Charges for services provided on an inpatient basis are posted through the chargemaster by the departments involved in the patient’s care. Each service and item listed in the chargemaster is associated with an HCPCS code. The inpatient claim is a summary claim that categorizes all charges in revenue code categories, and therefore HCPCS codes may not be required on the claim form in accordance with payer specifications. A revenue code is a four-digit numeric code developed and maintained by the National Uniform Billing Committee (NUBC) to categorize like services and items. Revenue codes are reported on the CMS-1450 (UB-04) claim form.

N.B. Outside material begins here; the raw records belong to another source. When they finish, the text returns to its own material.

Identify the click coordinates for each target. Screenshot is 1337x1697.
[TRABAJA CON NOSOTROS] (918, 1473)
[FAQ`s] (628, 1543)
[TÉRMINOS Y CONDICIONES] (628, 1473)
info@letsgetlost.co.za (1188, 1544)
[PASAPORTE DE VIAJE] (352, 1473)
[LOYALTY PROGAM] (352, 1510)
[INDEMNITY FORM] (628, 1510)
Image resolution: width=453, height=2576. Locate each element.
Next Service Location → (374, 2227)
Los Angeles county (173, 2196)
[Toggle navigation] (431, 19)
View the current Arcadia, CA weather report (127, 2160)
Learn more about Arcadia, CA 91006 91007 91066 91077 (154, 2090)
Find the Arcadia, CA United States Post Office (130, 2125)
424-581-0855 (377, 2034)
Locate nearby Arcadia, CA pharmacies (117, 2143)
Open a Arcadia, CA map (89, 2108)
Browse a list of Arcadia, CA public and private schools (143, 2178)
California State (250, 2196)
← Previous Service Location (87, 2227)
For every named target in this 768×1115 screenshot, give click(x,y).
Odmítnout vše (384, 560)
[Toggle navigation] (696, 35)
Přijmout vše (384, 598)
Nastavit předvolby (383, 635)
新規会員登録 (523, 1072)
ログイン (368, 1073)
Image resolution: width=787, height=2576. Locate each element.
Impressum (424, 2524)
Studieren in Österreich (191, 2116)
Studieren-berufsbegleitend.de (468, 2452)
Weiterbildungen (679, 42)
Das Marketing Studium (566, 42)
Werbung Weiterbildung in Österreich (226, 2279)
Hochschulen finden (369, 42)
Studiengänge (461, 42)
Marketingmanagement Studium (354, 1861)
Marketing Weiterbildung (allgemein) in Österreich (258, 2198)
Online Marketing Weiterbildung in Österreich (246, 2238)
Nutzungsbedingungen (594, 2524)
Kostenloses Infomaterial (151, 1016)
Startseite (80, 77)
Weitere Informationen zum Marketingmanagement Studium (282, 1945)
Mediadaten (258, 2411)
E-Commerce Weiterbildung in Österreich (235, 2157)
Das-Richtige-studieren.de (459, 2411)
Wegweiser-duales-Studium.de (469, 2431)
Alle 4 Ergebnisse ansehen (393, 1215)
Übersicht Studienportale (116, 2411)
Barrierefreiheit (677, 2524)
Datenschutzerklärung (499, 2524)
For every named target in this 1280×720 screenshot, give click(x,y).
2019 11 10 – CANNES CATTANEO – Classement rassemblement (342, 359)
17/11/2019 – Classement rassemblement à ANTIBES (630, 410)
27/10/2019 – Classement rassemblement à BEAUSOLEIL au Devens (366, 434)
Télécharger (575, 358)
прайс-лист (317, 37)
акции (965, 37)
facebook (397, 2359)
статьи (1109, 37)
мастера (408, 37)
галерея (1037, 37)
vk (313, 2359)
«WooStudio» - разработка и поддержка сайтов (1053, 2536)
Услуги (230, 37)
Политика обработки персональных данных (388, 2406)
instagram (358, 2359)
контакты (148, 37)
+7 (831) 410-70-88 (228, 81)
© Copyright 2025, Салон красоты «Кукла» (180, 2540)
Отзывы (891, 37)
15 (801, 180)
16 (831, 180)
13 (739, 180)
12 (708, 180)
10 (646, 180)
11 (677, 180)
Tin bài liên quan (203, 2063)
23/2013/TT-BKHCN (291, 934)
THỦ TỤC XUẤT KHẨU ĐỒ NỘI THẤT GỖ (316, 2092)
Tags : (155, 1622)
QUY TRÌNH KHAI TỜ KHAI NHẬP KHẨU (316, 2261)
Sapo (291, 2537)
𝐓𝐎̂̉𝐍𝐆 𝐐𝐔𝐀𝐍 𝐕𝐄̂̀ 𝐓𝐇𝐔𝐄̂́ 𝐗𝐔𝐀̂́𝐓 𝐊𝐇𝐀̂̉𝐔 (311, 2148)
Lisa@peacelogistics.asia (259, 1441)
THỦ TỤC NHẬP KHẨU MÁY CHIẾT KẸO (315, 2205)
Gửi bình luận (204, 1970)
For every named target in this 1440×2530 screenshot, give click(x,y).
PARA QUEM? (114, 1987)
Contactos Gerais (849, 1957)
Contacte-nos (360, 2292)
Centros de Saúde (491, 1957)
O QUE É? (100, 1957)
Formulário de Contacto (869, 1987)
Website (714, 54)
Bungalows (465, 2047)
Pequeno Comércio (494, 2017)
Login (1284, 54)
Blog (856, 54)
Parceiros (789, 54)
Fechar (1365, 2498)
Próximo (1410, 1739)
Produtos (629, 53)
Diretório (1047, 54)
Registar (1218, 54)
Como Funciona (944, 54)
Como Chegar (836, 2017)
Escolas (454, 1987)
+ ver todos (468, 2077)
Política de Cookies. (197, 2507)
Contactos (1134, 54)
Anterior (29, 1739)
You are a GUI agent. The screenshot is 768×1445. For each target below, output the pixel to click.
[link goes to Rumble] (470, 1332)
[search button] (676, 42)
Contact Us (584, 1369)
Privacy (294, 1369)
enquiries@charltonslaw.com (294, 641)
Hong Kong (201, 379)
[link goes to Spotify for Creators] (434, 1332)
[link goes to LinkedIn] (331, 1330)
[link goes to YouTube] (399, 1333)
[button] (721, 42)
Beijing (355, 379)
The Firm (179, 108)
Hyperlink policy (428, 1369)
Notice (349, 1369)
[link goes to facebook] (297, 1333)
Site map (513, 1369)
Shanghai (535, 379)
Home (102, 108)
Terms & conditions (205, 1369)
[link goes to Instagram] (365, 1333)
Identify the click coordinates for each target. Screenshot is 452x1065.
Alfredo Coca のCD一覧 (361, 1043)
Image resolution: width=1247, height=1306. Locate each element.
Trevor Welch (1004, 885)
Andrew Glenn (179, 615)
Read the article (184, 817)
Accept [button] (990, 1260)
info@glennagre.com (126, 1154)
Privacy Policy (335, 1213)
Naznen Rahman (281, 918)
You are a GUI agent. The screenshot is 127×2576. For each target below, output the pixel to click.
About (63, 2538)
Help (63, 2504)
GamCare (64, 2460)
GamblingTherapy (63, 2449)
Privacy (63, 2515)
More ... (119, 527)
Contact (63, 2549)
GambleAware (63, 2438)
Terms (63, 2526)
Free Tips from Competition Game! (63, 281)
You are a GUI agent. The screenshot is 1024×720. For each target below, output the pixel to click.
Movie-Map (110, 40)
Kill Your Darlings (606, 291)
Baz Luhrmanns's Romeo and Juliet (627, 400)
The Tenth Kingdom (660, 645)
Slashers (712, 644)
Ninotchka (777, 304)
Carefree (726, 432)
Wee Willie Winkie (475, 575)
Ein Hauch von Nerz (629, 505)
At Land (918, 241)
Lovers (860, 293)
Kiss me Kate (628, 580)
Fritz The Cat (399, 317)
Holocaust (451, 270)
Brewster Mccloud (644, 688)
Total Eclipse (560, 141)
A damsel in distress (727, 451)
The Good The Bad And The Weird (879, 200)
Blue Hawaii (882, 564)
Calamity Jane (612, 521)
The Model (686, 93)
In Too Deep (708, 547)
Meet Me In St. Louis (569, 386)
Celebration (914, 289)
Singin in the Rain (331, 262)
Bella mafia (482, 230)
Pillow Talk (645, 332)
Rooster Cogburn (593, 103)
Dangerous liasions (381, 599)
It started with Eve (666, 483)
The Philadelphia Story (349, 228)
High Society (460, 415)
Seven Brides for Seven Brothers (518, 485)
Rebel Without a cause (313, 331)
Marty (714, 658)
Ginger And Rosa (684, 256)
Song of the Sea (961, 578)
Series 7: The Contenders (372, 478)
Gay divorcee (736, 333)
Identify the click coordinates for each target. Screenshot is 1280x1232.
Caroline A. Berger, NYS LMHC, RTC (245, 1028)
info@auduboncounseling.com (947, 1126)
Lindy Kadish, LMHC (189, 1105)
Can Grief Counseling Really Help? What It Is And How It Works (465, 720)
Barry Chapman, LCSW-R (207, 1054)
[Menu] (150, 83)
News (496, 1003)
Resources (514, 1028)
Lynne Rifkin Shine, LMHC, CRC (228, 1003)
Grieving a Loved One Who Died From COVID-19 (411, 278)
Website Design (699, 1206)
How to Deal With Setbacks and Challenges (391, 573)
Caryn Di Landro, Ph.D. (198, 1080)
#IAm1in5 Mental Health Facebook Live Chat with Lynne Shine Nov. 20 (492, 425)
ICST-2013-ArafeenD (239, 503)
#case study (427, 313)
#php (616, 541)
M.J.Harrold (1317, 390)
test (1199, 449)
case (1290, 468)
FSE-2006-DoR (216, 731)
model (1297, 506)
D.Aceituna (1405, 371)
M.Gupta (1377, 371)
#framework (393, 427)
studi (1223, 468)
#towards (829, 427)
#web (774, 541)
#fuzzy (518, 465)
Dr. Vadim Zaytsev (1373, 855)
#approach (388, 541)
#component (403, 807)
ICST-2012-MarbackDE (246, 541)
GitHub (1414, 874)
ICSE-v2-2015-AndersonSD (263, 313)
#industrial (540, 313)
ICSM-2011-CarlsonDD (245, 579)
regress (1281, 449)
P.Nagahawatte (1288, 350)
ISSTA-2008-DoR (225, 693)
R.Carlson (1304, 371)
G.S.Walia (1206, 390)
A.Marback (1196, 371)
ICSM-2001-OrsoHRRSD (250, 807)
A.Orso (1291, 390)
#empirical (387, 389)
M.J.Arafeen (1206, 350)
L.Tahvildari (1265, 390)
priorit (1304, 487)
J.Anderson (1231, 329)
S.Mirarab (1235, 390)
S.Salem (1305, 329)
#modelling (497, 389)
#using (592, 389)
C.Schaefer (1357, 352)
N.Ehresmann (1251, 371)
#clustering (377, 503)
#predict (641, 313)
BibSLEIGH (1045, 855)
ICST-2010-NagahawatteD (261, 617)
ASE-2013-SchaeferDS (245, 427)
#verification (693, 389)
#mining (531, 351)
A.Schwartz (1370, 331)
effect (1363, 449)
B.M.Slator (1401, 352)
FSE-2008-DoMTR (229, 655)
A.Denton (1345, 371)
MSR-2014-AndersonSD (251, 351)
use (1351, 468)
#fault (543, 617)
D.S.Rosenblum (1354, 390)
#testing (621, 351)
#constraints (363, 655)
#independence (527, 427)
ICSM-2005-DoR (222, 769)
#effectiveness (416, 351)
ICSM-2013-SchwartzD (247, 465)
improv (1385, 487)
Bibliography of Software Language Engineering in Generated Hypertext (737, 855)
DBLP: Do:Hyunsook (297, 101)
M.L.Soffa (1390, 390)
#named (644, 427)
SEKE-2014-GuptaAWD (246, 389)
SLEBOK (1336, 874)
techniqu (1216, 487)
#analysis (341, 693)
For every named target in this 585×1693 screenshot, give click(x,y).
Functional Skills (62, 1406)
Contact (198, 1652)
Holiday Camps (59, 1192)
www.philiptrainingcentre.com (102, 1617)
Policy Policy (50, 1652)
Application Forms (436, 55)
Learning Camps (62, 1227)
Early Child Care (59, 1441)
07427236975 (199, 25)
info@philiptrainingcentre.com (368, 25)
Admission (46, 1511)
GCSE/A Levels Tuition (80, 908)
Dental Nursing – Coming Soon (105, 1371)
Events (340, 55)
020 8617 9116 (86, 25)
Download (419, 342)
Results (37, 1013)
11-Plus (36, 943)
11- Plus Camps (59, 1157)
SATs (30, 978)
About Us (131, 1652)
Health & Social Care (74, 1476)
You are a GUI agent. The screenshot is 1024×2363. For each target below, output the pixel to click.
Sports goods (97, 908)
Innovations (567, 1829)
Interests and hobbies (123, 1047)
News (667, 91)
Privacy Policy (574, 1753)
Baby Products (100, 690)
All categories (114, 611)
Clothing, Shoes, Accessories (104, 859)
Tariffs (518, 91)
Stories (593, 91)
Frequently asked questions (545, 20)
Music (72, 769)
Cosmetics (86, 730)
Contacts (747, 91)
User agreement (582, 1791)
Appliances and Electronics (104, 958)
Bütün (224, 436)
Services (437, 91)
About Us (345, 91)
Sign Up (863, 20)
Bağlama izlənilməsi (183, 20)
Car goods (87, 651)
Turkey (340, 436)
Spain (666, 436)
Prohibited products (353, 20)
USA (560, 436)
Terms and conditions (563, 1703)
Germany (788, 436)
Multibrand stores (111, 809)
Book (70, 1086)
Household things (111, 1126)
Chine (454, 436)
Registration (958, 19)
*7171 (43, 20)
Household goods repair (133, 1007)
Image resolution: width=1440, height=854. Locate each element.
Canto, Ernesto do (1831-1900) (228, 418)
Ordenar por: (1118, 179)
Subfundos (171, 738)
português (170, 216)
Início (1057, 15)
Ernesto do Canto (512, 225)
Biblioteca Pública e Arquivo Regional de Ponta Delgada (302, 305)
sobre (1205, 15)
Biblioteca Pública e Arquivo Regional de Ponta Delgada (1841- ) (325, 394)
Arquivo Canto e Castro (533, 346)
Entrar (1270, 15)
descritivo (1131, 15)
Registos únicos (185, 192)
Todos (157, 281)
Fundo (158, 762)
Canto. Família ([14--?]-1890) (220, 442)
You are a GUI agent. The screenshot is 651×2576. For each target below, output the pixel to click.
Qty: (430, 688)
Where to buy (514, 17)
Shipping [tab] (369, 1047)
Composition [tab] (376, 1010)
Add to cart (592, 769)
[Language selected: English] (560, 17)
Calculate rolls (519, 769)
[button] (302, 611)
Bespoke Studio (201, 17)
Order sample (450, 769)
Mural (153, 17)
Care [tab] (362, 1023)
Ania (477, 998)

After the patient is discharged, the medical record is forwarded to HIM for coding of patient conditions and procedures not posted through the chargemaster. The principal diagnosis and procedure codes are used to determine the Medicare Severity-Diagnosis Related Groups (MS-DRG) assignment. Figure 8-12 illustrates an example of coding an inpatient case for reporting on the CMS-1450 (UB-04).
It is important for hospital billing and coding personnel to have an understanding of the coding process in a hospital and how coding relates to documentation, medical necessity, claim forms, and reimbursement. It is also important to understand coding system variations to ensure services are coded and reported in accordance with guidelines. This section will provide a review of the content, format, and conventions of the procedure coding systems, which is essential to understanding the basic steps to coding.
A brief review of HCPCS Level I CPT and Level II Medicare National Codes is provided since it is the coding system used for all physician and outpatient services. It is important to remember, the intent of this text is to transition that knowledge into the hospital environment. The review of the International Classification of Diseases, 10th Revision, Procedure Coding System (ICD-10-PCS) will be more in-depth because it is the new coding system that will be used to describe significant procedures performed during a hospital impatient stay.